Louis Camilleri w rozmowie z Motorsport Week dał do zrozumienia, że straty jego zespołu w F1 są zbyt duże. Właśnie dlatego konieczne są wzmożone wysiłki, które pomogą uratować szanse włoskiej ekipy w sezonie 2020. Drugie miejsce Charlesa Leclerca pokazało, że istnieje możliwość nawiązania walki przy sprzyjających okolicznościach. Poprawki Ferrari są jednak konieczne do tego, aby znów myśleć o walce w ścisłej czołówce.
– Wiemy, że jest jeszcze wiele do zrobienia. Z pewnością nie jest to pozycja, na której powinien być zespół taki jak Ferrari.
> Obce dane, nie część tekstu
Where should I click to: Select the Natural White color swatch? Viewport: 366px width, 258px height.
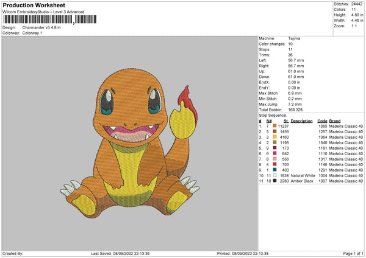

Musimy natychmiast na to zareagować. Teraz jasne jest, że musimy poprawić się we wszystkich obszarach. Jedynym rozwiązaniem jest reakcja. Dobrze jest widzieć, że Mattia i zespół zareagowali natychmiast. Włożyli w to teraz dużo pracy – powiedział dyrektor generalny marki Ferrari.
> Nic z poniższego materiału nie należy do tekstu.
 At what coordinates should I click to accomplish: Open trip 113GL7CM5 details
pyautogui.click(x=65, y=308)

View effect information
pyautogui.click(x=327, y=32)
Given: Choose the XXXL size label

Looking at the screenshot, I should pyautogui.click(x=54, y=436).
– W niedzielę Charles pokazał, jakim jest utalentowanym kierowcą. Mądrze wykorzystał swoje szanse na zajęcie drugiego miejsca. Właśnie w tych trudnych wyścigach determinacja i talent pokazują bardzo wyjątkowych kierowców – chwalił Leclerca sam Brawn.
Scuderia Ferrari spadła nie o jedno, a o kilka miejsc w układzie sił
Na ten moment Mercedes i Red Bull są zdecydowanie bardziej konkurencyjne. W dodatku do walki włączyły się dotychczasowe zespoły ze środka stawki, takie jak McLaren i Racing Point. Daleko nich nie jest także Renault, a miejsce Ferrari jest gdzieś pośrodku tej grupy pościgowej. Niepokojący był fakt, że usprawniony silnik, który miał mieć nawet do 25 KM więcej odstawał.
Poprawki Ferrari owocem dobrej współpracy w zespole
Wiele spekulacji sugerowało, że dodatkowe ograniczenia w związku z aferą dotyczącą sprytnego przekraczania limitów przepływu paliwa, przygasiły włoską jednostkę. Zwłaszcza, że Haas i Alfa Romeo Racing Orlen, które korzystają z układów napędowych Ferrari, także nie prezentowały się zbyt dobrze. Chociaż kierowcy drugiej z wymienionych ekip mieli dość wysokie prędkości maksymalne, podczas gdy główny zespół tracił na samych prostych około 0,7 sekundy.
– Nie chodzi tylko o aktualizacje na jutro, ale także o przyspieszenie całego procesu opracowywania nowych części. To odpowiedź współpracującego zespołu, który podwinął rękawy i akceptuje problemy bez płaczu. Jesteśmy na początku nowego sposobu pracy, który ma na celu długoterminowe działania. Jeśli pojawią się problemy, nie będą nam one przeszkadzać. Mam zaufanie do Mattii i zespołu – podsumował Camilleri.
– To rozczarowanie, widząc naszą obecną prędkość na prostej. Niestety nic nie możemy na to poradzić – poza analizą danych i zobaczeniem, co możemy poprawić przed następnym wyścigiem. Nie ma sensu patrzeć na zeszły rok. Teraz musimy porównać się z konkurencją i przyspieszyć. Musimy się upewnić, że rozwiązujemy nasze problemy – ocenił sytuacje Mattia Binotto.
Wiarę w poprawki Ferrari potwierdził nawet Ross Brawn. Były inżynier ekipy z Maranello chciałby, aby szybko wrócili do gry i zażegnali problemy z wydajnością. Na pewno z nowej specyfikacji jednostki napędowej da się coś jeszcze wycisnąć, dlatego teraz większośc pakietu obejmie obszar aero. – Ferrari musi szybko poprawić sytuację, w przeciwnym razie czeka ich bardzo trudny sezon. Planują ulepszyć samochód dla Węgier, co jest zachęcające, ale początek roku jest trudniejszy, niż się spodziewali – powiedział szef FOM.